Several dozen Imperva Incapsula customers were recently targeted by a DDoS botnet comprised of hijacked routers through a series of application layer HTTP flood attacks. The attacks were first detected in December last year, and the company has been mitigating the flood ever since. However, in the last 30 days, attacks have risen to a new height with double the number of attacking IPs than previous records.
After investigation, Incapsula discovered the attacks on domains the company monitors were only a small part of the bigger picture — a far larger DDoS botnet assaulting “hundreds” of other domains outside of the Incapsula network. In addition, attack vectors beyond application layer HTTP flood attacks are being used and include network layer barrages.
However, what makes this botnet special is its reliance on SOHO routers, which are predominantly ARM-based Ubiquiti devices.
ISPs, vendors and users themselves — who do not lay down basic security foundations such as changing default passwords and keeping networks locked — have likely caused the slavery of “hundreds of thousands […] more likely millions” of routers now powering DDoS botnets which can cause havoc for both businesses and consumers, the firm says.
While it is not known exactly how many SOHO routers are part of the newly-discovered botnet, Incapsula researchers found that all of the units were remotely accessible via HTTP and SSH on their default ports — and on top of this, “nearly all are configured with vendor-provided default login credentials.”
Incapsula believes that new devices are added to the network through the execution of shell scripts which seek out devices with open SSH ports which can be accessed using default credentials.
As a result of these poor security practices, threat actors which have compromised these routers could potentially eavesdrop on communication, perform man-in-the-middle (MITM) attacks, hijack cookies and gain access to devices connected to the local network.
After analyzing 13,000 malware files, the researchers determined that the victim routers were all compromised through variants of the MrBlack malware — Trojan.Linux.Spike.A — as well as Dofloo and Mayday, all previously used for DDoS attacks. However, the researchers believe several groups or individuals are pulling the strings, and new malware types are constantly being added.
Between December 30, 2014 and April 19 this year, Incapsula recorded attack traffic from 40,269 IPs belonging to 1600 ISPs worldwide, as well as at least 60 C&C centers.

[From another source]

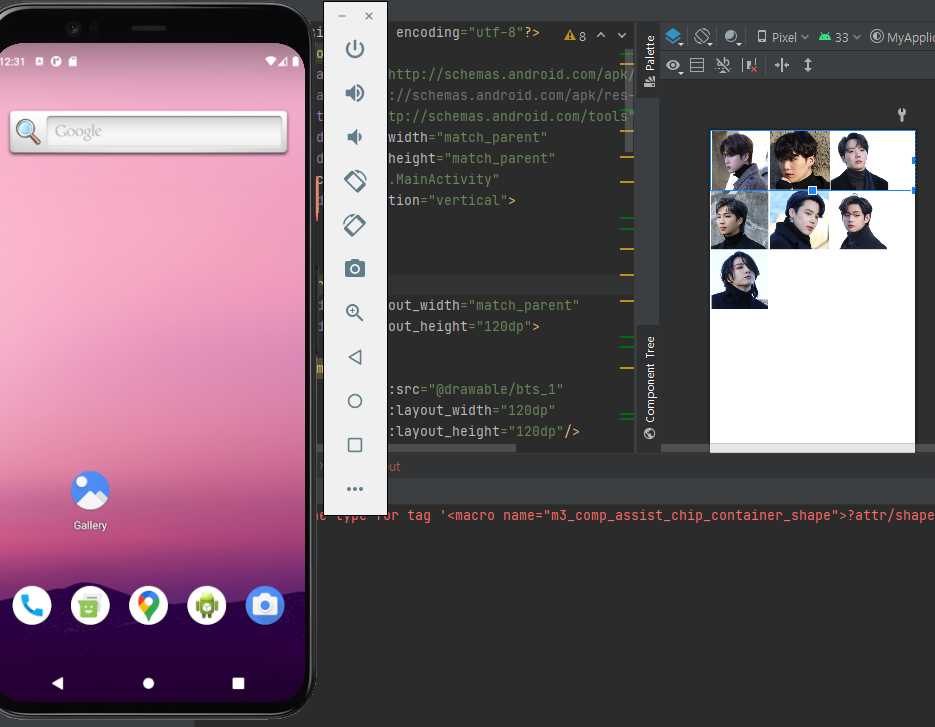The width and height of the screenshot is (935, 727).
Task: Open the Gallery app on the phone
Action: [x=90, y=491]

The majority of compromised routers, 85 percent, are in Thailand and Brazil. However, the majority of C&C centers are within China and the United States, at rates of 73 percent and 21 percent respectively.
Attack traffic has been traced from 109 countries.
The new botnet is similar to hacking group Lizard Squad’s DDoS for hire scheme. The Lizard Stresser is a DDoS botnet, reportedly also making use of slave routers, which can be hired for as little as a few dollars. However, while Incapsula’s botnet uses Spike to compromise devices, Lizard squad relies on Linux.BackDoor.
Prior to publishing their findings, the cybersecurity firm contacted the router vendors and ISPs “found to be most open to abuse.” Router owners are urged to disable all remote access to their router management platforms and change their login credentials.